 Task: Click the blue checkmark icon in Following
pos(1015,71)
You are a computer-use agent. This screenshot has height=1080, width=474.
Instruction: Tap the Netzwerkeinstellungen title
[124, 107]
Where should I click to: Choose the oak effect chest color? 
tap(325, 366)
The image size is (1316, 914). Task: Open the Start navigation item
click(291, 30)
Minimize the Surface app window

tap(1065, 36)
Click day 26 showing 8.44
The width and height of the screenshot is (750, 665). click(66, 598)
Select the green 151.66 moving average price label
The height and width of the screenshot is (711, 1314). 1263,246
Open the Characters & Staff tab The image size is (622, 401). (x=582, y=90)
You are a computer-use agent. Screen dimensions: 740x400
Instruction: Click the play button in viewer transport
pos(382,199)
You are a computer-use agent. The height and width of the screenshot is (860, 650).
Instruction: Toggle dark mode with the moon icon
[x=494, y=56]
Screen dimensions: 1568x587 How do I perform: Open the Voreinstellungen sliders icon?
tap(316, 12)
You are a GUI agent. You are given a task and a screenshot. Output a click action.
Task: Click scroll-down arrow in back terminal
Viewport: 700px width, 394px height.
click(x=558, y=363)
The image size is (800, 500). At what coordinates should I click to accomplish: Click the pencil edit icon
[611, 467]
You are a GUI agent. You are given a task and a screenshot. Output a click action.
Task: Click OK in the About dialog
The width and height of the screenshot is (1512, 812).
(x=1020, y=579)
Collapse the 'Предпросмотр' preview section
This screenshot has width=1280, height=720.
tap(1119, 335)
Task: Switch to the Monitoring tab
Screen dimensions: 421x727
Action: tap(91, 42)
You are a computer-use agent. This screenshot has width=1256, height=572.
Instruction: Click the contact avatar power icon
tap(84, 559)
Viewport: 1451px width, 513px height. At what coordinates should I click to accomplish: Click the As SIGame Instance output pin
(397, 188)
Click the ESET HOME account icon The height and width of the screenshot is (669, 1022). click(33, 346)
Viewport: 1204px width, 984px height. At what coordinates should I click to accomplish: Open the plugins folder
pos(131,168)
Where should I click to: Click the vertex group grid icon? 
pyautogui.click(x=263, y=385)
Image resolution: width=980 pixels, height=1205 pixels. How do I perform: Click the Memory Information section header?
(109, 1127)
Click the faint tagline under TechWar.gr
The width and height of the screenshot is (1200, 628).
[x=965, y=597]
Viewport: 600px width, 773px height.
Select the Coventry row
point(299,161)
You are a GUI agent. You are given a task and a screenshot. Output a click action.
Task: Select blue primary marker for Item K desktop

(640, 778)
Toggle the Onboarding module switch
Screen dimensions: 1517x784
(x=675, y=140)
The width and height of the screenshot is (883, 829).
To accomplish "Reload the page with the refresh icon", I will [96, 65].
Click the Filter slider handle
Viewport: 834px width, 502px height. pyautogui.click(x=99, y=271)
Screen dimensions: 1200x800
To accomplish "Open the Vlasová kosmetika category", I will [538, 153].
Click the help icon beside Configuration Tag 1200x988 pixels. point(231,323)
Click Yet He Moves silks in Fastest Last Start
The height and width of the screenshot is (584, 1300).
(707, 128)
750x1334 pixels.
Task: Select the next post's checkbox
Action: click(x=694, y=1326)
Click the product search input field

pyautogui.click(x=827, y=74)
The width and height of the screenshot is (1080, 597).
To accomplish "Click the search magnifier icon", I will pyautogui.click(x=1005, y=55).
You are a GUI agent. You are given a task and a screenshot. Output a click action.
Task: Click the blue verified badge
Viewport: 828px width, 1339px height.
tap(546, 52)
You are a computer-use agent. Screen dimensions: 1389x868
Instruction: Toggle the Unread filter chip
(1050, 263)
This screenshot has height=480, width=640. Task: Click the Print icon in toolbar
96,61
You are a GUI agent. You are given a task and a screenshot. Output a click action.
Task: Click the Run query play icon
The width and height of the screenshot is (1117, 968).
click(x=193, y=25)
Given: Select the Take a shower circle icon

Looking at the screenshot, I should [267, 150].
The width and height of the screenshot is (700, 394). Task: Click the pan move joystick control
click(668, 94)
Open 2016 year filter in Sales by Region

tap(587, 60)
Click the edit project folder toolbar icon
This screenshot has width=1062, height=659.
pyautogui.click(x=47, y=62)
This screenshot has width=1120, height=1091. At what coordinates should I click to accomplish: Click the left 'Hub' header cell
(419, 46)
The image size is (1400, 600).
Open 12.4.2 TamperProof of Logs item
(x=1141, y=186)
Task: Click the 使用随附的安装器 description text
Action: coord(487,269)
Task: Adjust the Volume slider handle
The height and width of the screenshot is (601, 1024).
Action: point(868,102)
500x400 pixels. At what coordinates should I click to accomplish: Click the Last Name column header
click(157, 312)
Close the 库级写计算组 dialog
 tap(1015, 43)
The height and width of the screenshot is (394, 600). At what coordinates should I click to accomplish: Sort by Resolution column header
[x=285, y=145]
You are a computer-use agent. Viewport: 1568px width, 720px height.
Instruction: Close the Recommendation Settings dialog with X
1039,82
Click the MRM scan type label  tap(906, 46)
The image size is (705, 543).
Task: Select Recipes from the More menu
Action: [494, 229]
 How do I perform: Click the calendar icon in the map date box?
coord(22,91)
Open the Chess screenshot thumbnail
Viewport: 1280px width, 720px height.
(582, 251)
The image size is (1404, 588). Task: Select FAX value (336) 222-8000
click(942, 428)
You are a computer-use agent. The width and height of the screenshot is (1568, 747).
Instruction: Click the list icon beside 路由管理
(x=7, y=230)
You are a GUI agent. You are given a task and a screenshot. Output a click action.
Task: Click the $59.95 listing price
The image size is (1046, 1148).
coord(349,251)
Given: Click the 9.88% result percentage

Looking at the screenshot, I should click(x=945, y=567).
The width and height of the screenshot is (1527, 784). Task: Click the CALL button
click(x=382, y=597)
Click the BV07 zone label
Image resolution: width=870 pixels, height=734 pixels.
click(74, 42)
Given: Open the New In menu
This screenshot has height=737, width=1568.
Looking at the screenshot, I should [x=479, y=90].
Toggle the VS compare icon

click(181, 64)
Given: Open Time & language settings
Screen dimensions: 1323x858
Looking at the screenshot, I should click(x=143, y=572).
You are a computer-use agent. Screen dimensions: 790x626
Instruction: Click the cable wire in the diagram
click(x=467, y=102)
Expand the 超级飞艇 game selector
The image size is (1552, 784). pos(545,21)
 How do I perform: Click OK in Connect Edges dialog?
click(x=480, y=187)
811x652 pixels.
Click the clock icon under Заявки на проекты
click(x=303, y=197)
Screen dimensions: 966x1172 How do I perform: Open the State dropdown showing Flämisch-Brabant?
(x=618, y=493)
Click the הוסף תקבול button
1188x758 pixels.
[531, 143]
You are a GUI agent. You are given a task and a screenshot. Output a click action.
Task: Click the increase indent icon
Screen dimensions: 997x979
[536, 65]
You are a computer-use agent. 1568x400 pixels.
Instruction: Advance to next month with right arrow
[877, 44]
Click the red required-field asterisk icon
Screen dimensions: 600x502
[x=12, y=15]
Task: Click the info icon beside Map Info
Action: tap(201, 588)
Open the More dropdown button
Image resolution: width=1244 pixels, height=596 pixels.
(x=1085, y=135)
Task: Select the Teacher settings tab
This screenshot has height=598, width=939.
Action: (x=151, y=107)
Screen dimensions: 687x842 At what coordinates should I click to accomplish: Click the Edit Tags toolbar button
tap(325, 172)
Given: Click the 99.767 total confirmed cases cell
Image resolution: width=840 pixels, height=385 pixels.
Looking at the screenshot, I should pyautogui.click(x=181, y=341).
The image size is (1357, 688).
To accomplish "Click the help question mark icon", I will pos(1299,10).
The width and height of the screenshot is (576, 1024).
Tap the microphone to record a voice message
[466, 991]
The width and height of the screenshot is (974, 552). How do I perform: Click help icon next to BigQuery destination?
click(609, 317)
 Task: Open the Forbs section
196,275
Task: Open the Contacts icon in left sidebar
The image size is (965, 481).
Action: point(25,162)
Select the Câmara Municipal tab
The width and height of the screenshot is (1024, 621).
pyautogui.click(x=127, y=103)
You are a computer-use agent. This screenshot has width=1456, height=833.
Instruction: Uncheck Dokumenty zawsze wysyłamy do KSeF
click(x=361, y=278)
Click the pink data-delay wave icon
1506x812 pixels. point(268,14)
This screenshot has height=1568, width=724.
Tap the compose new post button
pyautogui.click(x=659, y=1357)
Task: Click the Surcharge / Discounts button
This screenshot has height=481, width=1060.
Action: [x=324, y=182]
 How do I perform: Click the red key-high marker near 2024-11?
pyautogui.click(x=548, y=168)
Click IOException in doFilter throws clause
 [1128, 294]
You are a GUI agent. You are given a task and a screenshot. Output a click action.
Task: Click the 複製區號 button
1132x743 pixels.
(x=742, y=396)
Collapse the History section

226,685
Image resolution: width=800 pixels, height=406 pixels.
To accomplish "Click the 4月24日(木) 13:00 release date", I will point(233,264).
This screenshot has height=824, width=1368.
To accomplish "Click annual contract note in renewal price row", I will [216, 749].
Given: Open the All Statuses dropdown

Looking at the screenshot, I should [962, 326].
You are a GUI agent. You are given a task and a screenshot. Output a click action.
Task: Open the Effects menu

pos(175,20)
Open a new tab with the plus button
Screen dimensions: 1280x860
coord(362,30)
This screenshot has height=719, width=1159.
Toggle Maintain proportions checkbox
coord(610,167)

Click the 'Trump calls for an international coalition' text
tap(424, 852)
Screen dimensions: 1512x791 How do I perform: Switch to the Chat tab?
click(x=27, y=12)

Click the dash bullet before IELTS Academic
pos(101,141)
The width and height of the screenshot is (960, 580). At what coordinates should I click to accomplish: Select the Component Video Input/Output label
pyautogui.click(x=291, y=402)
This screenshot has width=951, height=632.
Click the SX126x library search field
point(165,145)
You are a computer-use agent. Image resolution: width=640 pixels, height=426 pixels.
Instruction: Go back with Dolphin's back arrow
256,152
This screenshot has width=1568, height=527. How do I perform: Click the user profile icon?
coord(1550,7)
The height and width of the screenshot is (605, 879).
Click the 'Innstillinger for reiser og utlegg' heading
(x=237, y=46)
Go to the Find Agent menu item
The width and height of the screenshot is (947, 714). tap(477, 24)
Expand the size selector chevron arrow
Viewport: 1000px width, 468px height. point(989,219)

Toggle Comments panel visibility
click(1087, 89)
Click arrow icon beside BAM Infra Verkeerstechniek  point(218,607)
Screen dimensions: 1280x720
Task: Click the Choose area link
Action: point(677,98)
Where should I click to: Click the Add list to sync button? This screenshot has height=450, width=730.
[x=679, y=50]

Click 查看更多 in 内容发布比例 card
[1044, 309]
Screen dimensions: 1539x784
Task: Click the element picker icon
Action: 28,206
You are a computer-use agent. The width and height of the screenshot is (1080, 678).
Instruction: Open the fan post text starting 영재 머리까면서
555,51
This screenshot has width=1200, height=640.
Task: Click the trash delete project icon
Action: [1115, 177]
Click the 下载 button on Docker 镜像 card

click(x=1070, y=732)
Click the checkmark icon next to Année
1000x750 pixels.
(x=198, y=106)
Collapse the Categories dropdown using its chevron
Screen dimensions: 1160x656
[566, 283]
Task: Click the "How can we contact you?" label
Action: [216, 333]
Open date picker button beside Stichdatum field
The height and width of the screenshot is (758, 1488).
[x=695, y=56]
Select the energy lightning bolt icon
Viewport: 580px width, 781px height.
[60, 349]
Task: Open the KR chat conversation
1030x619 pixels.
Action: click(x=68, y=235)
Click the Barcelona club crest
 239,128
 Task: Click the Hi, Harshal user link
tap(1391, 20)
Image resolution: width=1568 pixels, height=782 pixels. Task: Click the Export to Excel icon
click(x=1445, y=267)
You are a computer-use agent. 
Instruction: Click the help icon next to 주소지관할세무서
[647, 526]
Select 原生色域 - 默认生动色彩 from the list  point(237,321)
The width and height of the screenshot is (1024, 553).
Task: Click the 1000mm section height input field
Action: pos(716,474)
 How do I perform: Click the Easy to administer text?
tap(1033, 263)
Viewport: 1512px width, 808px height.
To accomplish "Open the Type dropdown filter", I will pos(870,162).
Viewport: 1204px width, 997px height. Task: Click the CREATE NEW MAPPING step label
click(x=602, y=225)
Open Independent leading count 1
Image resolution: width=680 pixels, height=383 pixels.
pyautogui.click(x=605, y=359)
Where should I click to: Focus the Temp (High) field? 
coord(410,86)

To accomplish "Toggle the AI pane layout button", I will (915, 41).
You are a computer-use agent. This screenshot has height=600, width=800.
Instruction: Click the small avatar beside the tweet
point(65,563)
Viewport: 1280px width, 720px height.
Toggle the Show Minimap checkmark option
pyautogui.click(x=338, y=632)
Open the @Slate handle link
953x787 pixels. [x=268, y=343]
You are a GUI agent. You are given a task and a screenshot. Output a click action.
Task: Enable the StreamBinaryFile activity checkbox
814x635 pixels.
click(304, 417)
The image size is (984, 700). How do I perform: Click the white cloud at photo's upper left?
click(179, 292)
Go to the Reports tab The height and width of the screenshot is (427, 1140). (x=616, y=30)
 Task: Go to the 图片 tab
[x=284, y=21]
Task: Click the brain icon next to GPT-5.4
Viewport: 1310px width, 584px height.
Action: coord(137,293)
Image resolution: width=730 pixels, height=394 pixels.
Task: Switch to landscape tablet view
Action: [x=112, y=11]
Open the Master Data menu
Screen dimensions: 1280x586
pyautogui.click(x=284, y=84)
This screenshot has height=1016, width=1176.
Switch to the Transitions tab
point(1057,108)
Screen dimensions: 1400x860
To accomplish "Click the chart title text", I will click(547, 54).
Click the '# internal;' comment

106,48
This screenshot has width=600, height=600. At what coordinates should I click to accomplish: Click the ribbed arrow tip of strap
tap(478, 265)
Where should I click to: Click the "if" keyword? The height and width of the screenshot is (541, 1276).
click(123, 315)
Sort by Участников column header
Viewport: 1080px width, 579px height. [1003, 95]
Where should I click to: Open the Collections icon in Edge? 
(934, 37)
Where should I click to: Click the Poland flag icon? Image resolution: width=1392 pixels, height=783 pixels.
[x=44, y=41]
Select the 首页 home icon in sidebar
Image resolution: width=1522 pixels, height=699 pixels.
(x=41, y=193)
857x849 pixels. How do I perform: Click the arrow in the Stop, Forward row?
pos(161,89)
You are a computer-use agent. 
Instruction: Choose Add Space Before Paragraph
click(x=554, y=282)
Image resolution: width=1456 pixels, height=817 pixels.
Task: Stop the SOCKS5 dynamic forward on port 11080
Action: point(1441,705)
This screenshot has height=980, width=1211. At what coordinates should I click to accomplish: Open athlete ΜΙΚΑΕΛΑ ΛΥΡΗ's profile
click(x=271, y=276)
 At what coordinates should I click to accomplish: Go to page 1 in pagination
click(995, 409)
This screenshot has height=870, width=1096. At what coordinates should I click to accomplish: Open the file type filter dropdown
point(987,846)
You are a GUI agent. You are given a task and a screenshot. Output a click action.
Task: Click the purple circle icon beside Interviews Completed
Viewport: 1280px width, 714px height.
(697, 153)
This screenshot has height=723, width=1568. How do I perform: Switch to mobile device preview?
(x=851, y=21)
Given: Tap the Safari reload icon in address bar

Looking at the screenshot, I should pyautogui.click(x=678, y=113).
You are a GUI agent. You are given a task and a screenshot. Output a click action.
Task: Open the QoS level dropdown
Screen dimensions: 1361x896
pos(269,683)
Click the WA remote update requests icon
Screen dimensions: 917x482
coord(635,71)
══════════
For every line of the data above that contains "will", copy that line.

To accomplish "Reload the page with the refresh icon", I will [96, 65].
To accomplish "Open the Vlasová kosmetika category", I will [538, 153].
To accomplish "Click the search magnifier icon", I will pyautogui.click(x=1005, y=55).
To accomplish "Click the help question mark icon", I will pos(1299,10).
To accomplish "Click the 4月24日(木) 13:00 release date", I will point(233,264).
To accomplish "Click annual contract note in renewal price row", I will [216, 749].
To accomplish "Open the Type dropdown filter", I will pos(870,162).
To accomplish "Toggle the AI pane layout button", I will (915, 41).
To accomplish "Click the chart title text", I will click(547, 54).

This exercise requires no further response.